Apparently, TIMESTAMP type on your target RDBMS (what are you using, btw?) doesn't store milliseconds. Try to find another native type that does, or map your time onto something else, like long = ms-since-epoch.

Vladimir Dyuzhev
I use MySql database. What another native type do you mean?
Maerch
Some databases have multiple data types for date/time. According to doc, there is no high-precision date datatype in MySQL :( You only easy choice is to map datetime as time in milliseconds to long. If you create a custom type, even the conversion will be automatic.
Vladimir Dyuzhev
+2  A: 

SQL Server stores datetime with a precision of 3 milliseconds which can definitely cause the problem you're seeing. One fallout of this is that 23:59:59.999 in Java ends up being the next day in SQL Server. I've never had a problem with Oracle, Informix, or MySQL, but other databases may have less precision also. You can work around it by using Hibernate custom types. You have to round to something less precise than the underlying database precision when you write out the date values. Search for UserType in the Hibernate documentation, you'll be changing the nullSafeSet method to do the rounding.

Brian Deterling
I also use MySql. This is where this issues happens. Hmmm ... strange. Maybe there is some `option` i have to set to allow this precision?!
Maerch
+1  A: 

MySql DateTime precision is only to the second. Java Date precision is to the millisecond.

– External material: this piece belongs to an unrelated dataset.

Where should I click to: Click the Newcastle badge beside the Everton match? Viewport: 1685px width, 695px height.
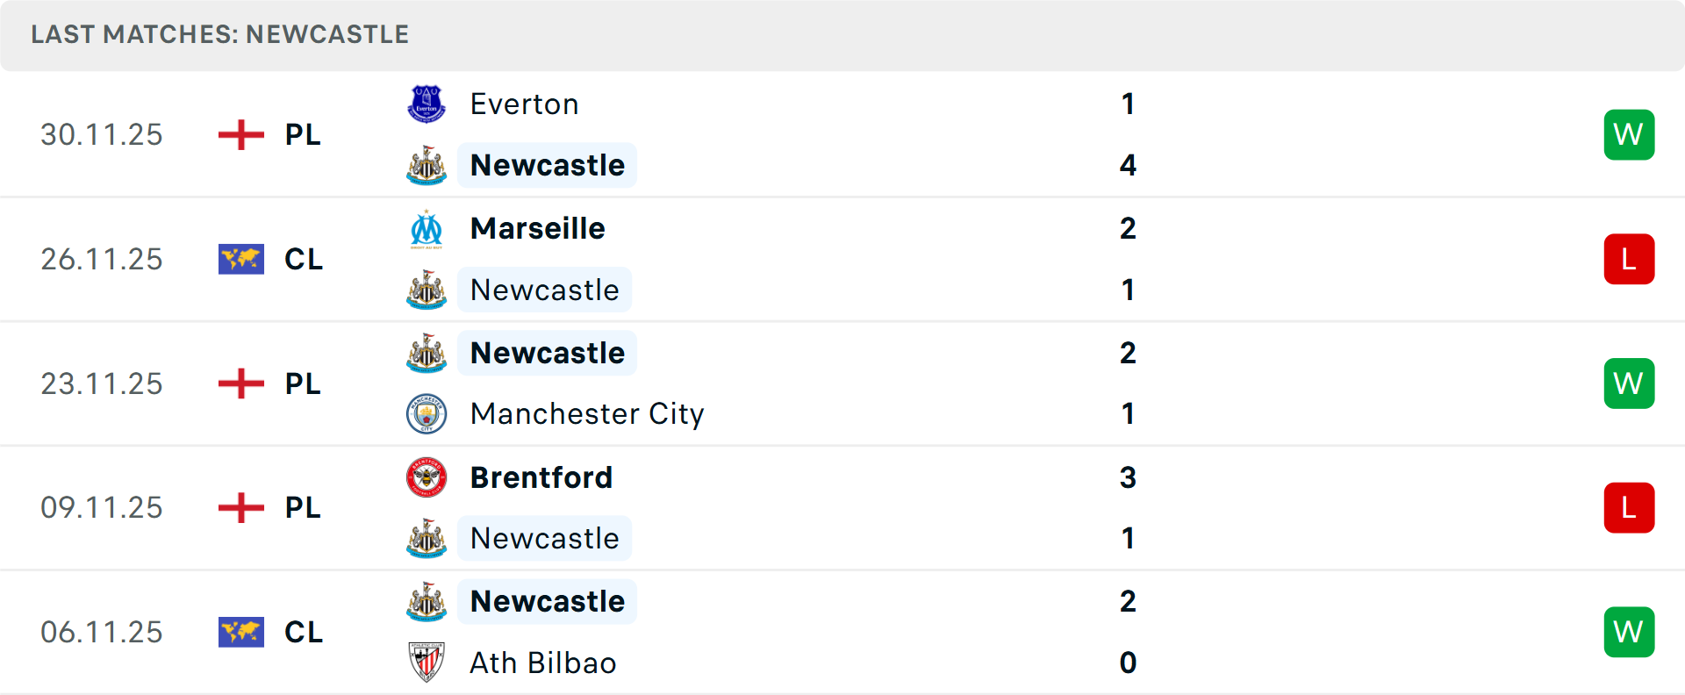[x=427, y=165]
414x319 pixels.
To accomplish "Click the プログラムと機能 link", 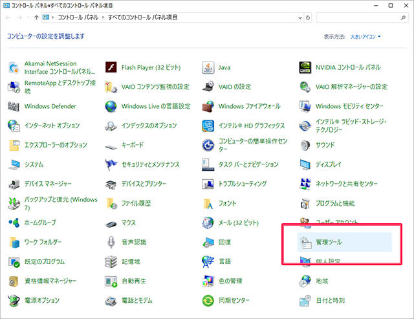I will [x=334, y=203].

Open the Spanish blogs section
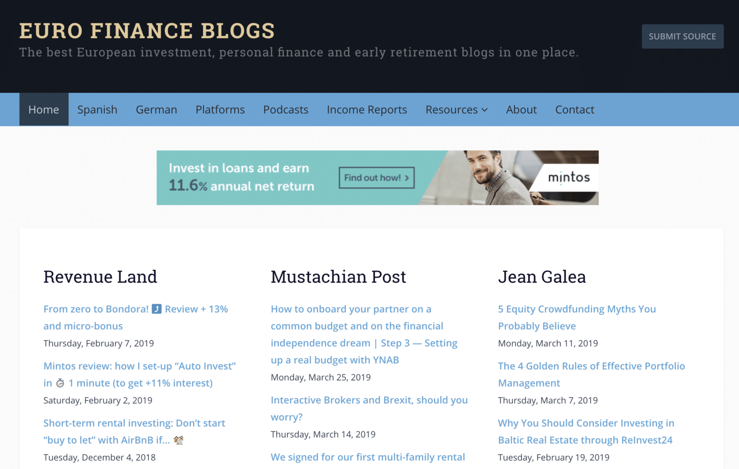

That is why the last three digits are zeros after it has been put in the database.

Do this to your original Date:

date = date.setTime((date.getTime() / 1000) * 1000);

This will set it to the last exact second, and all your comparisons will then match.

(BTW, System.out.println(fromDBClock.toString()); should be System.out.println(fromDBClock.date.toString());

Skip Head
A: 

Personnaly, I truncate every date I receive in my POJO object with the Apache commons lang package class named DateUtils.